» **ЗАДАНИЕ**
Напечатайте дословно фрагмент текста о постановке «Вишневого сада», начиная со слов «Тут важна сердцевина, точечка» и заканчивая словами «в эту сердцевину.».

Она говорит о комнате, где когда-то спала, о том, как ехала в поезде, что любит кофе, но все понимают, что дело совсем в другом. И Аня с Варей уходят, не выдержав напряжения.
Тут важна сердцевина, точечка внутреннего раздражения. И ради этого можно забыть другие подробности быта и жизни. Проскочить мимо того, что не нужно, не важно, и попасть в эту сердцевину.
Не слепок жизни, а смелый росчерк очень важного чувства и важной мысли.
Опасность и беспечность.
Беззащитность.
Быстротекущая жизнь и „недотепы“.
Неумелое сопротивление надвигающейся беде.
Уходит прошлое, а будущее не наступило».
Эфрос в своей книге потом напишет: «Пройдя второй акт, я спросил актеров, в чем, по их мнению, разница между первым и вторым актом. В конце концов мы решили, что первый в основном связан только с приездом Раневской и ее встречей с домом. А во втором требуется немедленный ее ответ на вопрос, что делать с имением. И оттого, что она так или иначе уходит от этого ответа, на наших глазах сгущаются тучи, сгущаются за эти двадцать минут. Она призывает на себя эти тучи, эту грозу. Воздух становится иным. Сама природа как бы предупреждает об опасности. И наконец этот звук, доносящийся с неба».
Соединение Эфроса и «Таганки» в «Вишневом саде» дало неожиданный результат. Уже в декорации Левенталя было это неожиданное соединение. Я помню, когда принимали на художественном совете макет Левенталя, было много сомнений.
Вспоминая свою работу над «Вишневым садом», Эфрос потом напишет в своей книжке: «Как будет интересно, когда макет Левенталя станут принимать Любимов и Боровский. Это, по-моему, будет хорошо, когда показная стихия таганковских актеров ворвется на репетиции в эту нежную ткань. Только притом надо, чтобы была эта нежная ткань, чтобы была эта боль, а тогда пусть будет и таганковский Гаев, и таганковская Шарлотта. Может быть, и получится чеховский „психологический балаган“.
Вымирающее племя чудаков. Маленькое, беспомощное, несчастное стадо. Но на Таганке это не будет сентиментально. В центре, на пятачке, и сад, и плиты могил, и даже мебель – весь натюрморт их прошлой и настоящей жизни. Оплот их жизни. Они часто все усаживаются там, как в засаде.
Шесть тысяч маленьких белых цветков сделают в мхатовской мастерской для вишневых деревьев на Таганке.

» **ИСХОДНЫЕ ДАННЫЕ**
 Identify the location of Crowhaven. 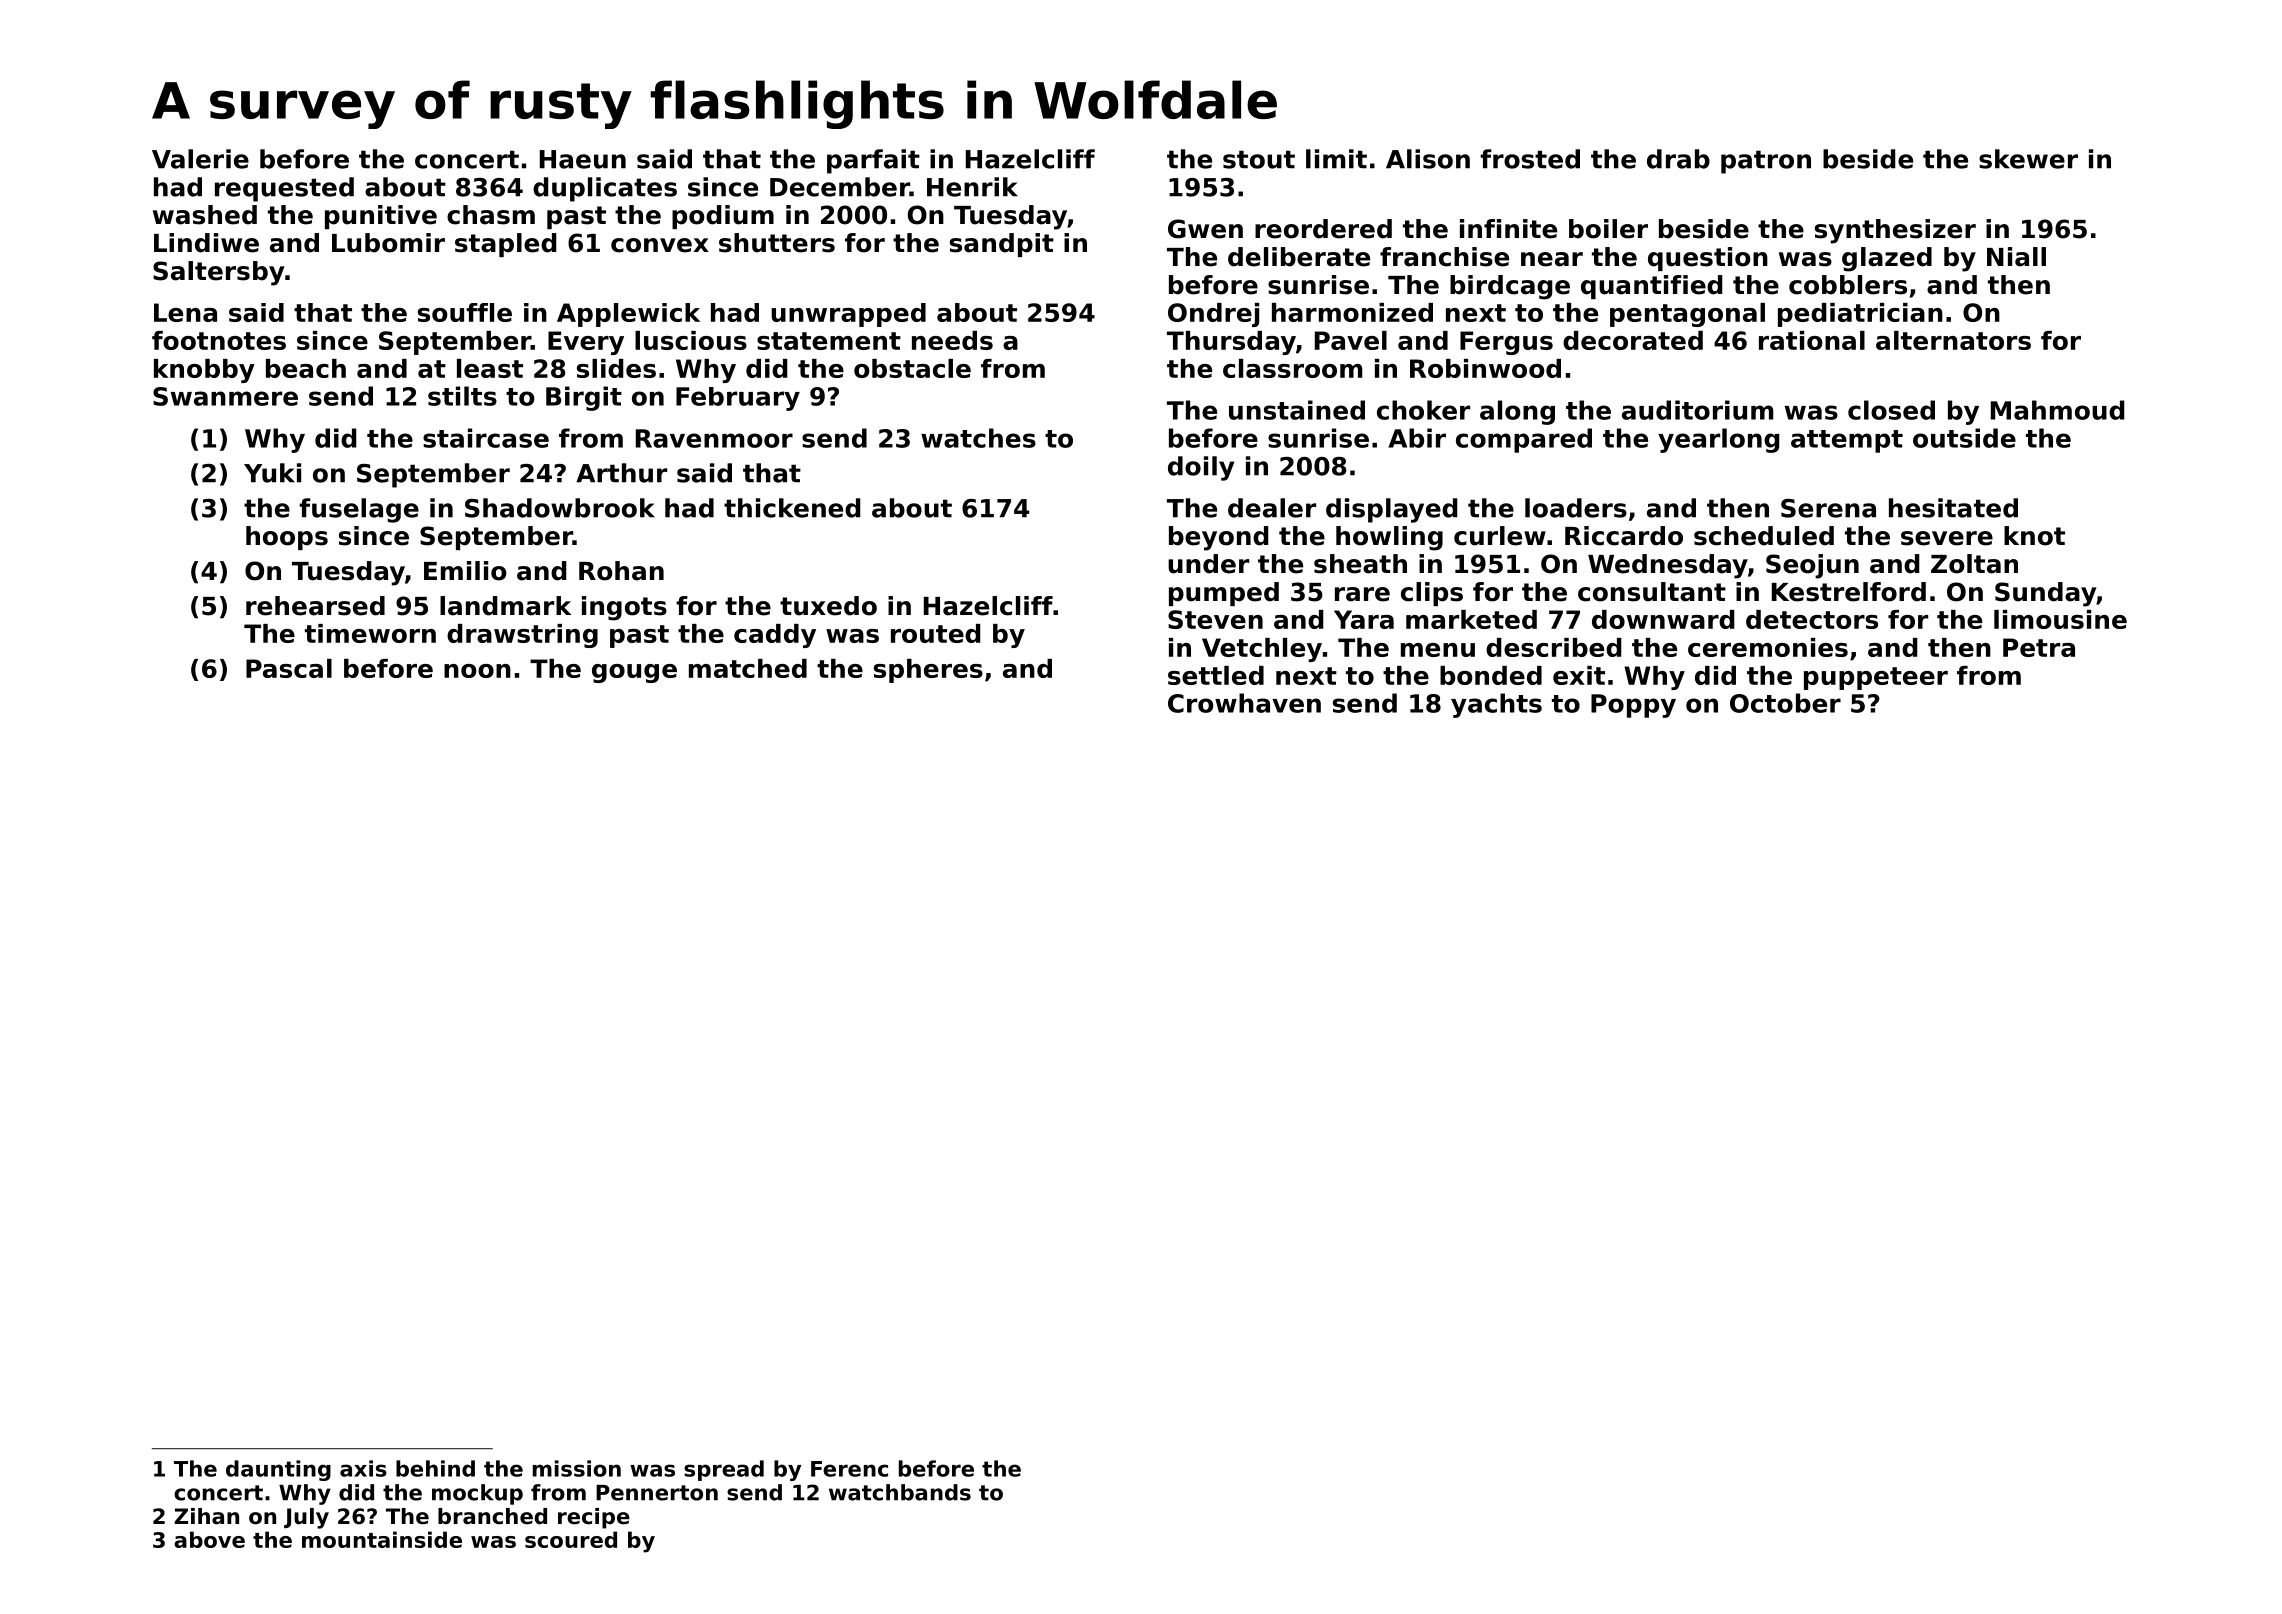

» **РЕШЕНИЕ**
Тут важна сердцевина, точечка внутреннего раздражения. И ради этого можно забыть другие подробности быта и жизни. Проскочить мимо того, что не нужно, не важно, и попасть в эту сердцевину.